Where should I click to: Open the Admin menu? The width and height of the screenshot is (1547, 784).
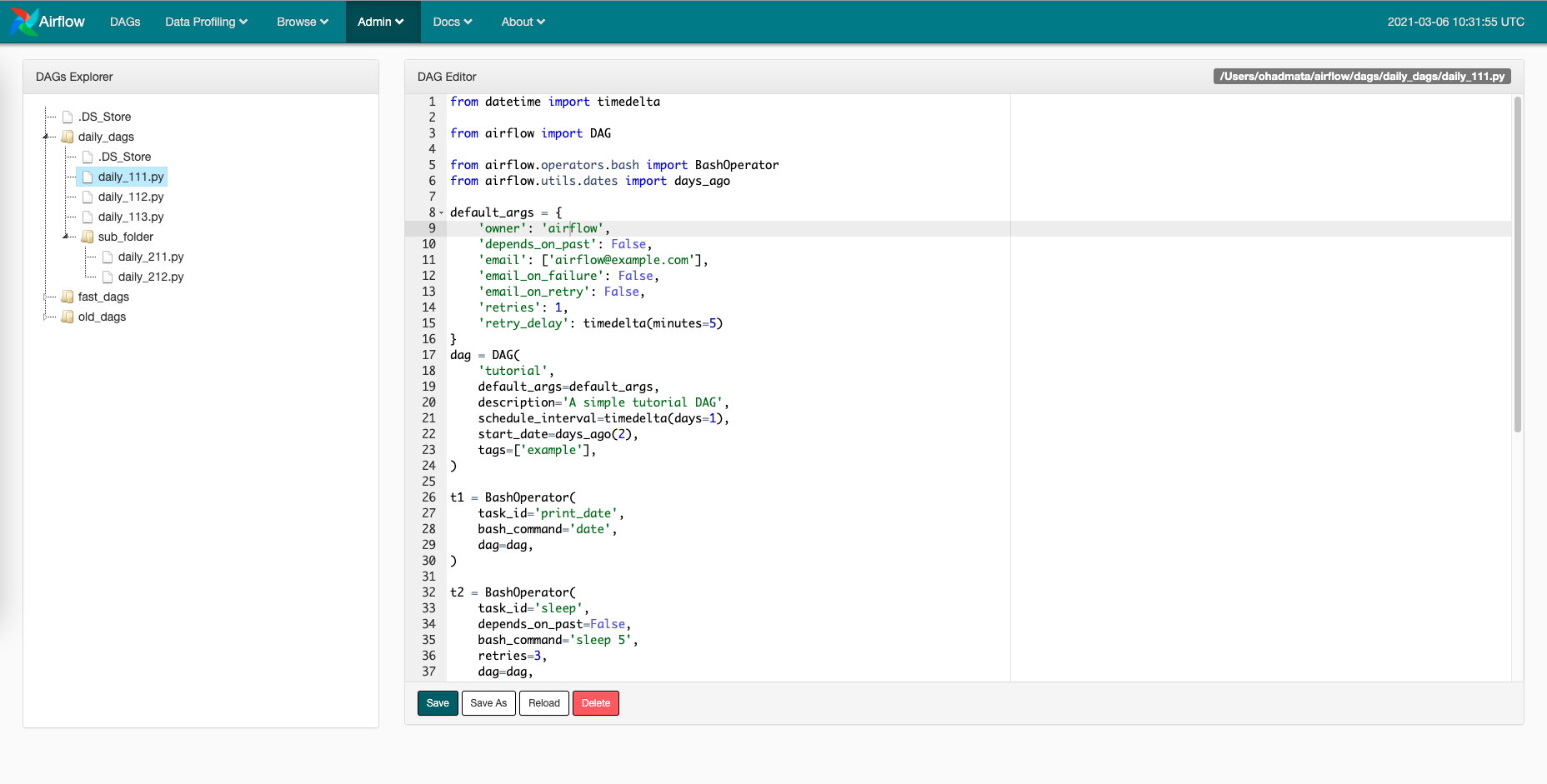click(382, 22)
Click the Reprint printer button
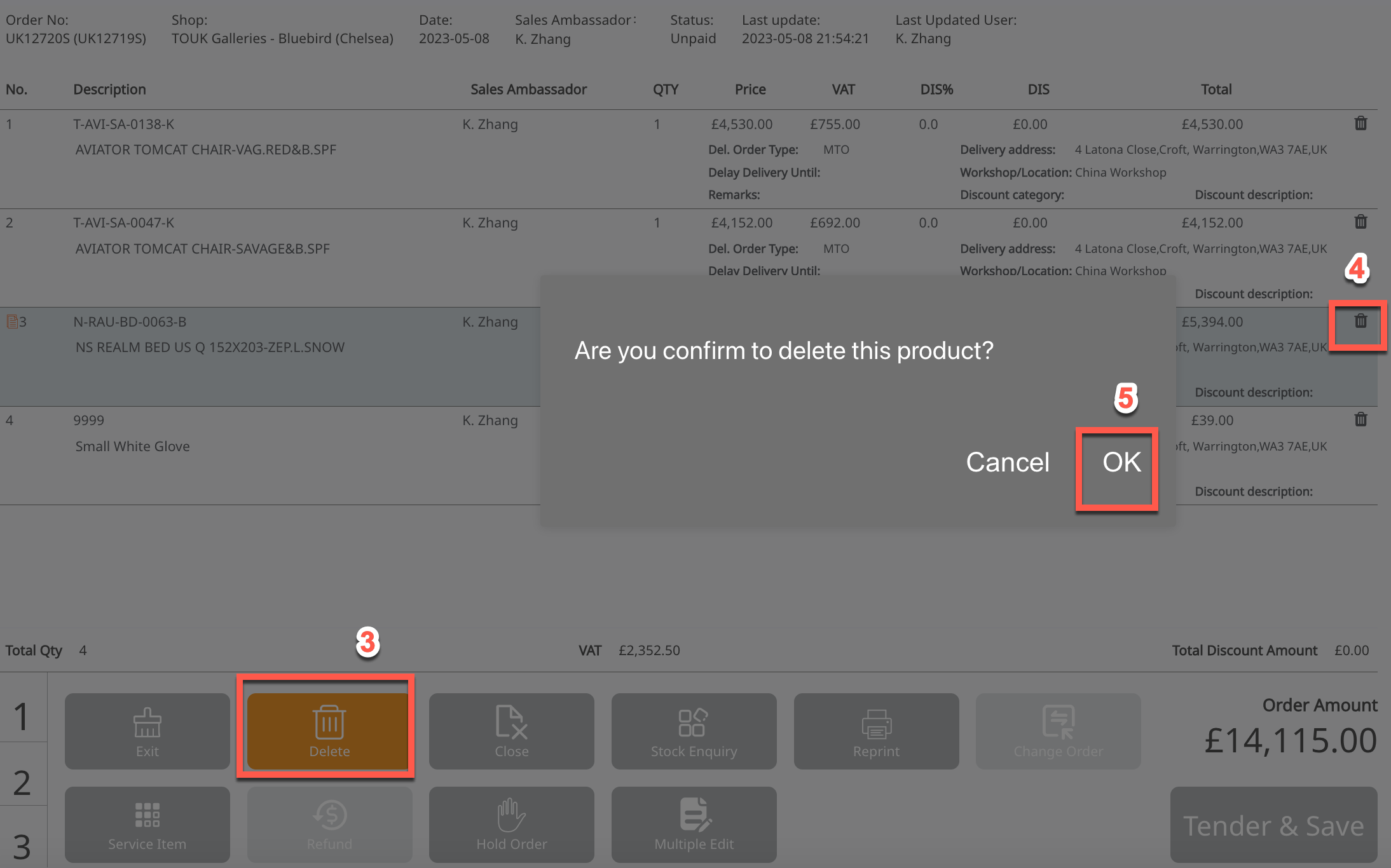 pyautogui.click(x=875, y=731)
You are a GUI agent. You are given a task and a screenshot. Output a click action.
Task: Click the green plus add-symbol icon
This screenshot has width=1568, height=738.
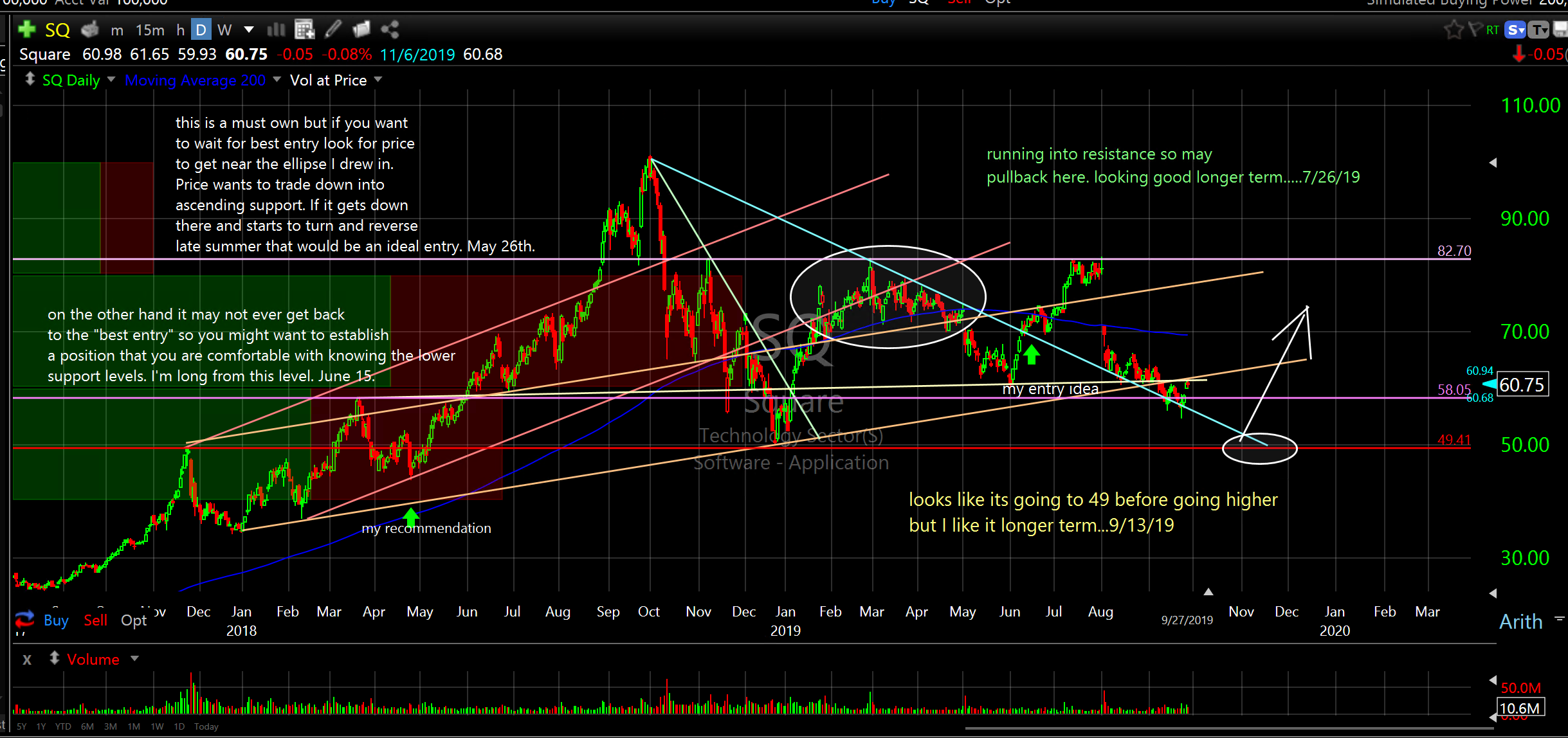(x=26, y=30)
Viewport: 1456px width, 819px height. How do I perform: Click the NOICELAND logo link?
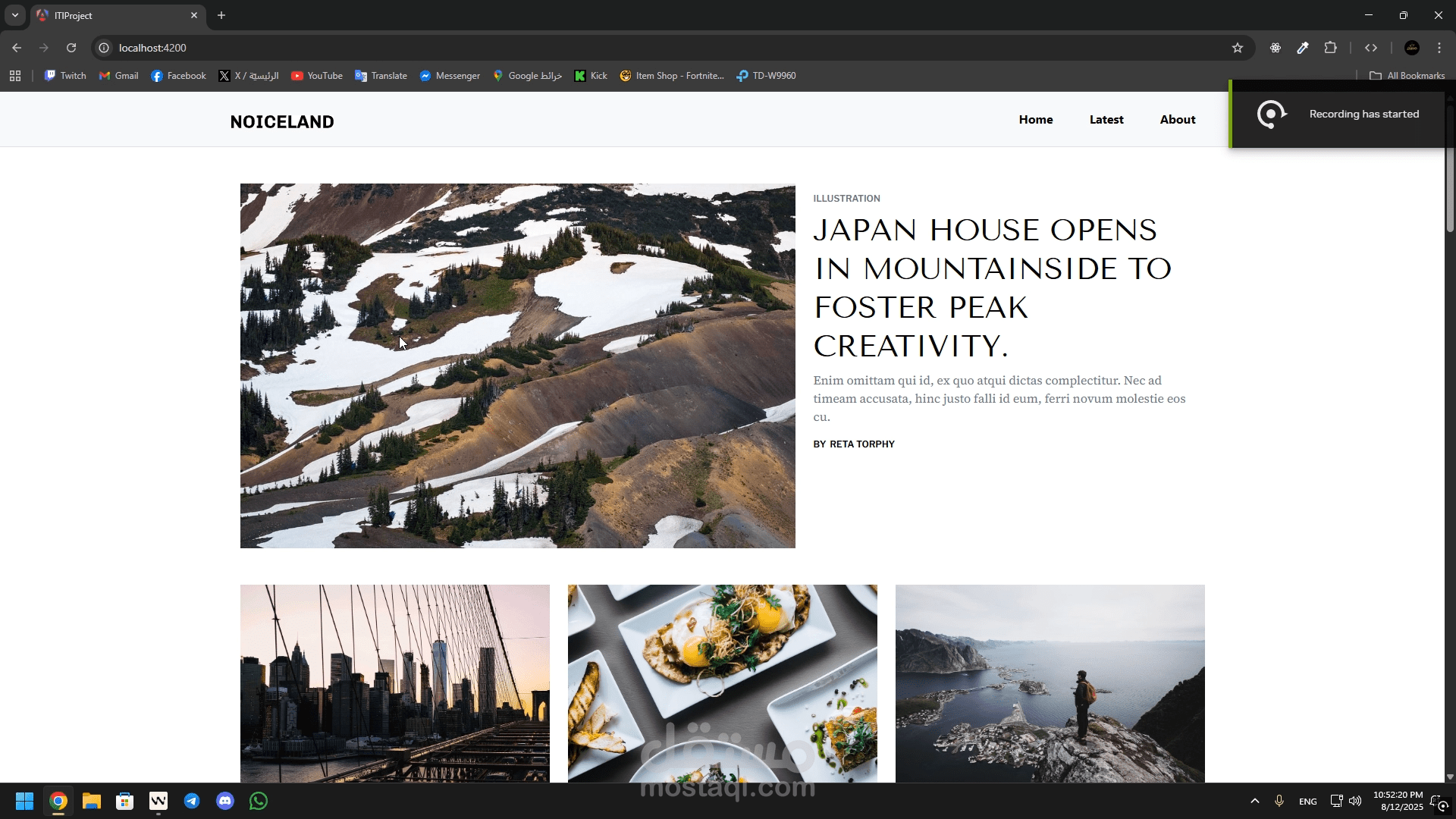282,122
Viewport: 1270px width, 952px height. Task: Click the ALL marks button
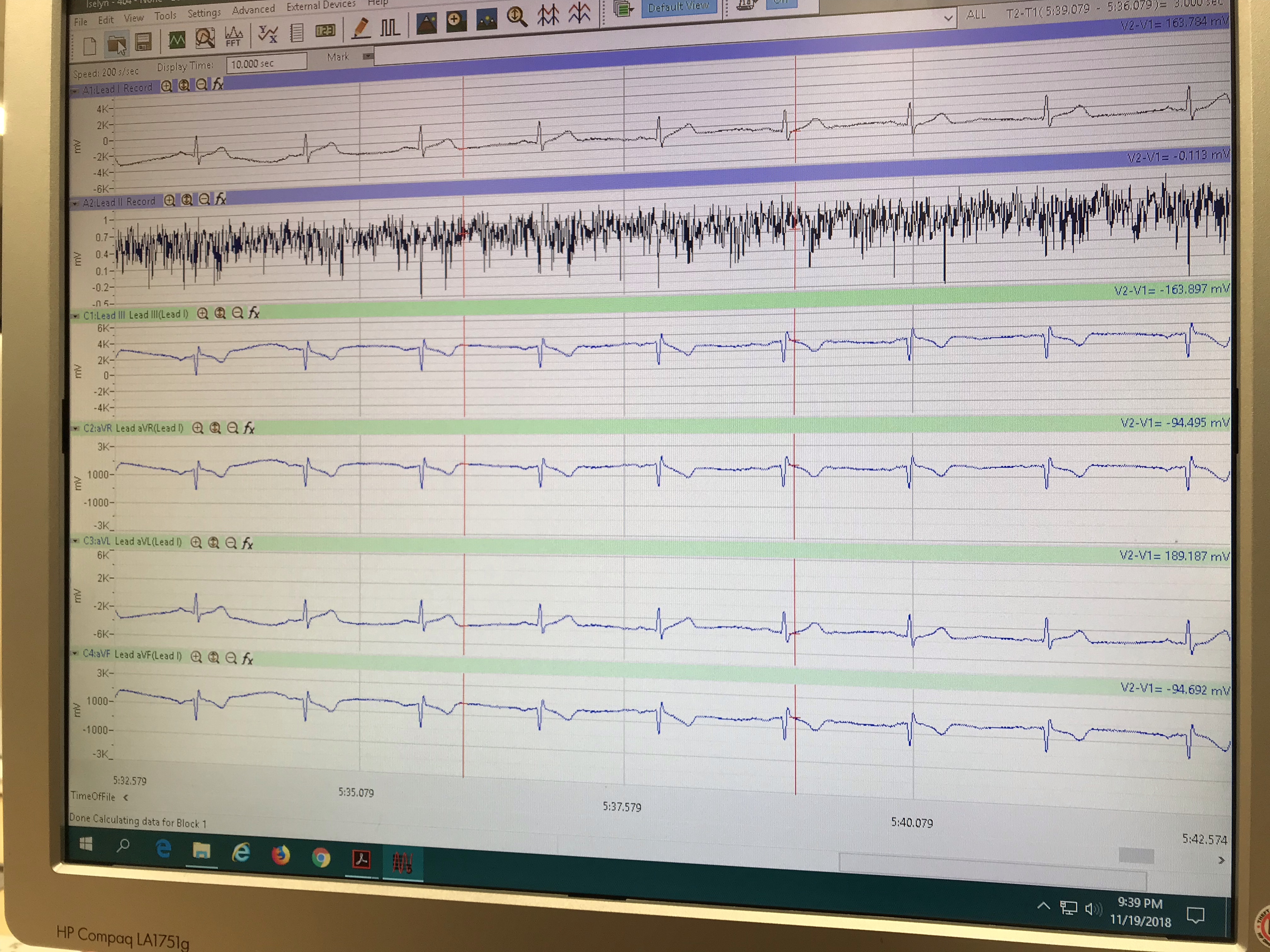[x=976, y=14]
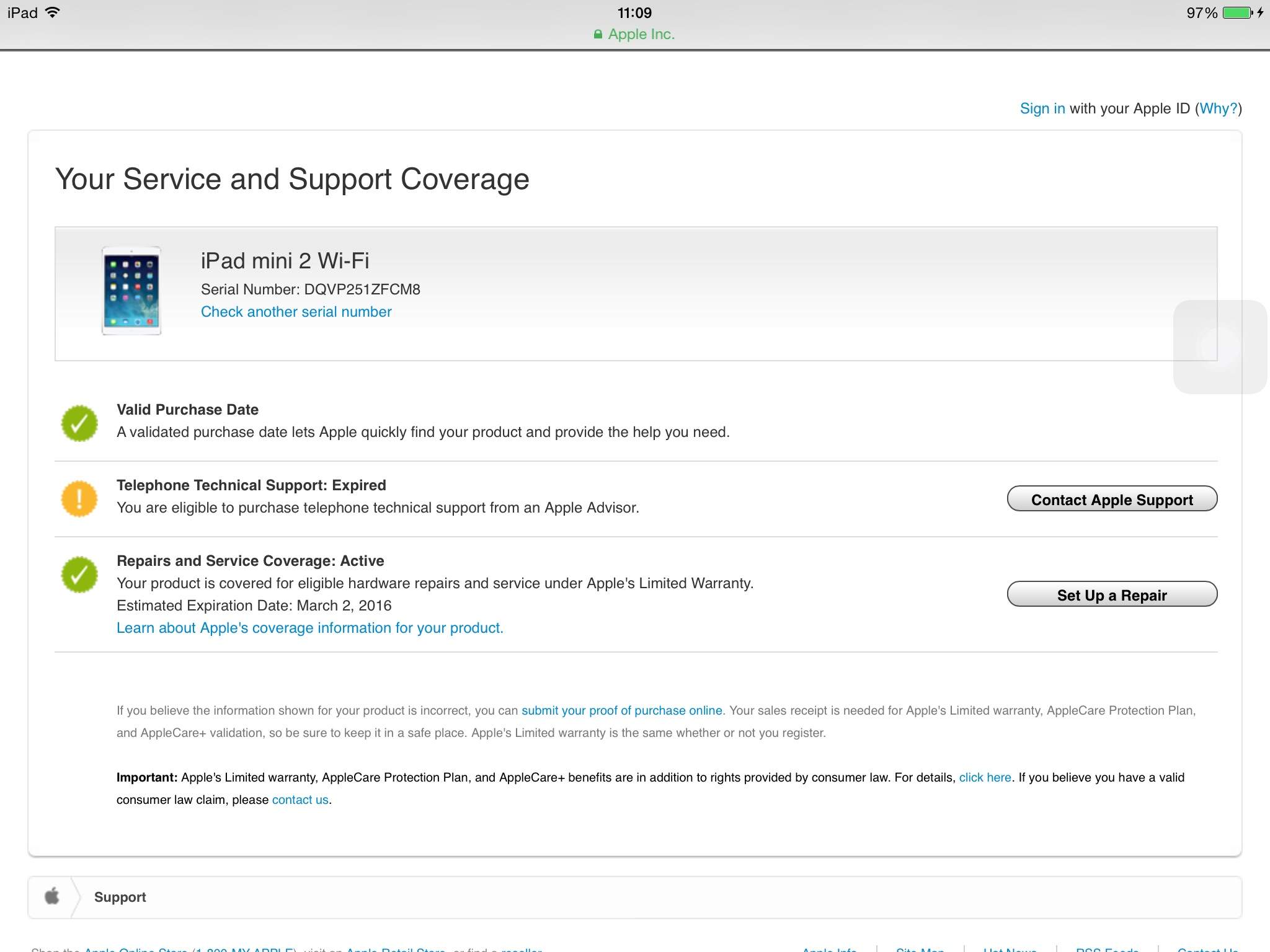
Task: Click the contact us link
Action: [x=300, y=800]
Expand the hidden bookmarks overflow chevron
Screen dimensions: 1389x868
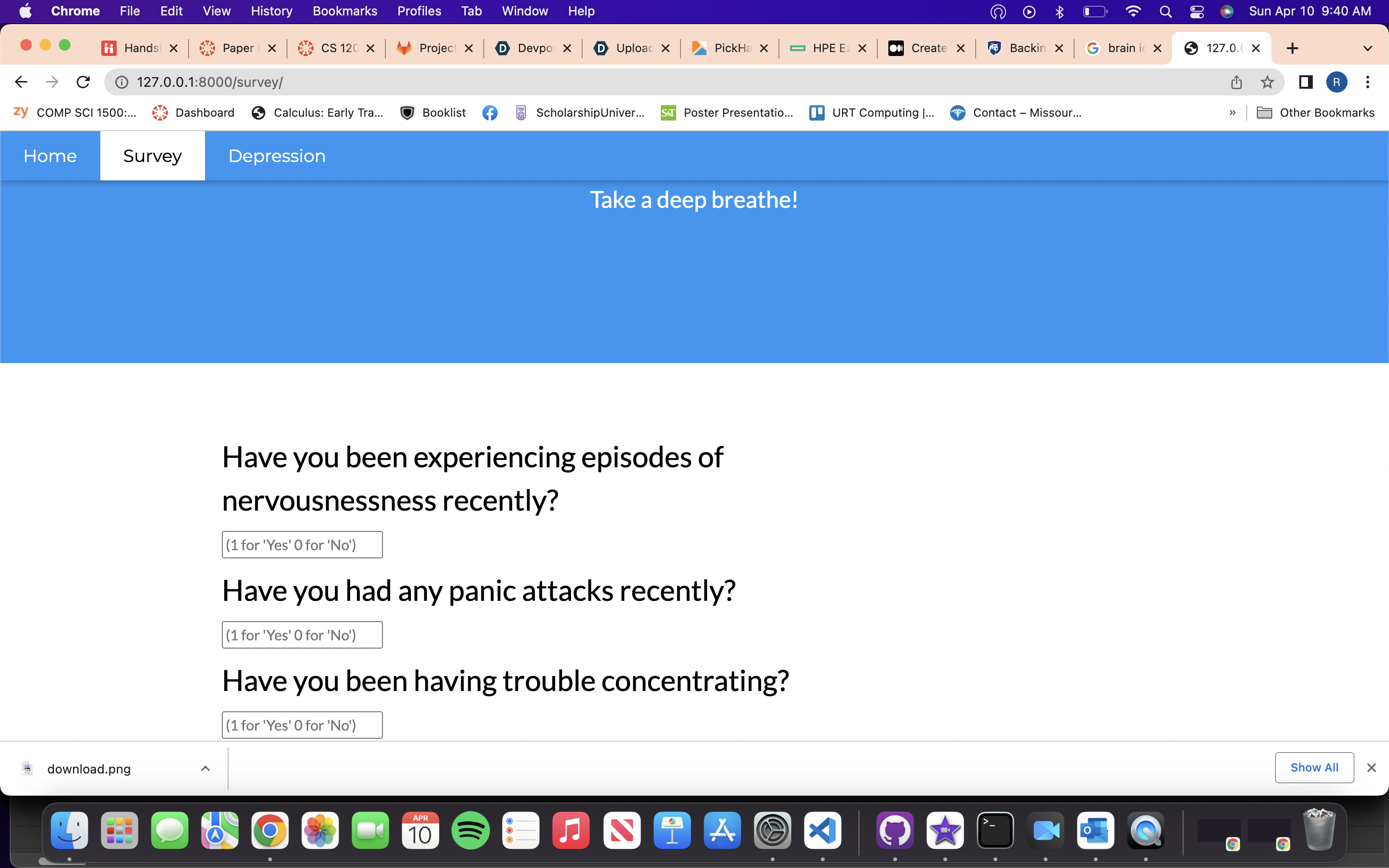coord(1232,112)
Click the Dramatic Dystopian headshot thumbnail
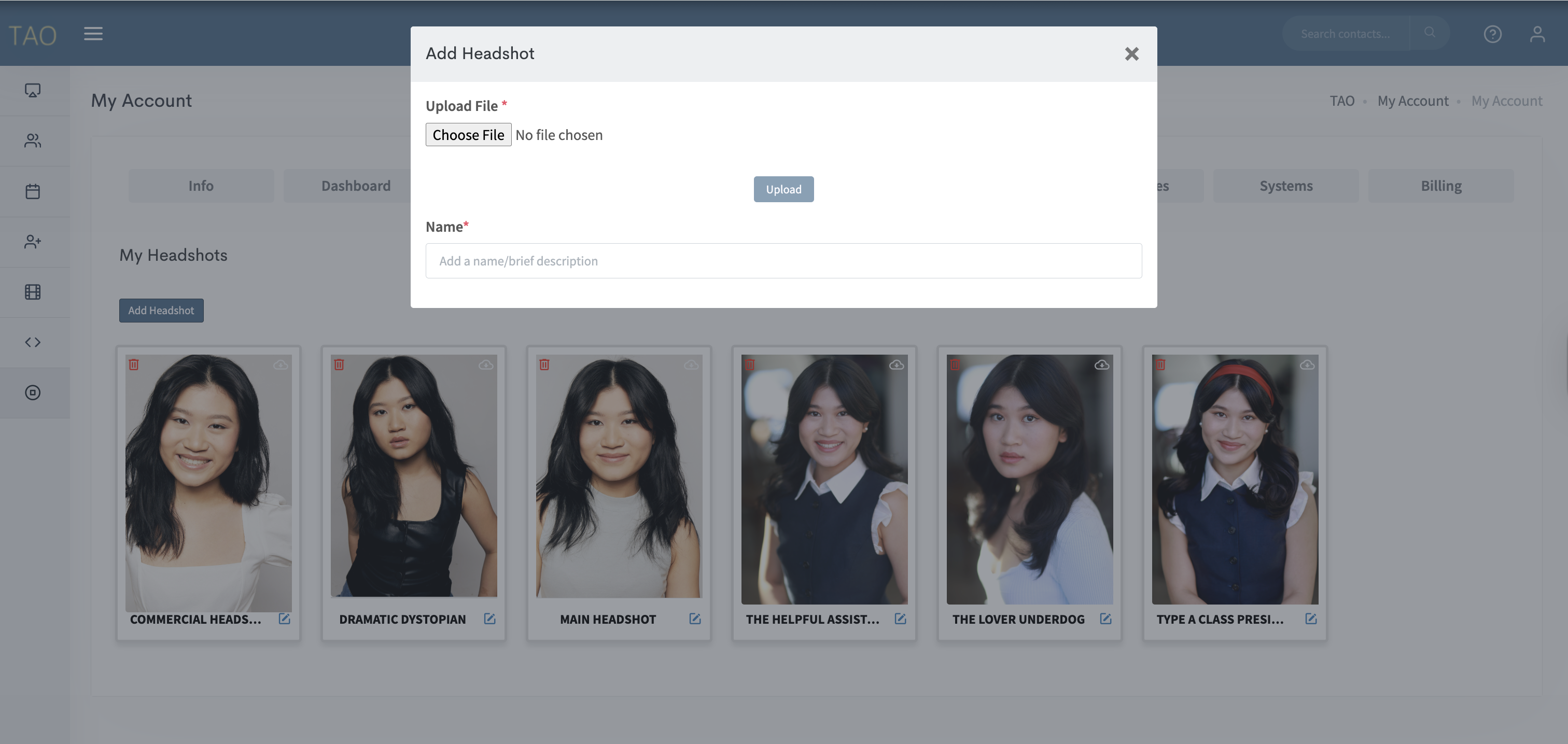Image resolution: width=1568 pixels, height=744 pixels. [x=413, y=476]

- WHAT YOU WILL DO:
Keep the pictures out and transcribe the listing exactly.

- EXPECTED ANSWER:
Where should I click to: Open the Admin menu? The width and height of the screenshot is (1547, 784).
click(382, 22)
Click the Reprint printer button
 pyautogui.click(x=875, y=731)
You are a GUI agent. You are given a task and a screenshot. Output a click action.
Task: Click the green plus add-symbol icon
This screenshot has width=1568, height=738.
(x=26, y=30)
Viewport: 1456px width, 819px height. How do I perform: Click the NOICELAND logo link?
282,122
Viewport: 1270px width, 952px height. Task: Click the ALL marks button
[x=976, y=14]
Task: Click the contact us link
Action: [x=300, y=800]
Expand the hidden bookmarks overflow chevron
Screen dimensions: 1389x868
coord(1232,112)
Click the Dramatic Dystopian headshot thumbnail
Image resolution: width=1568 pixels, height=744 pixels. [x=413, y=476]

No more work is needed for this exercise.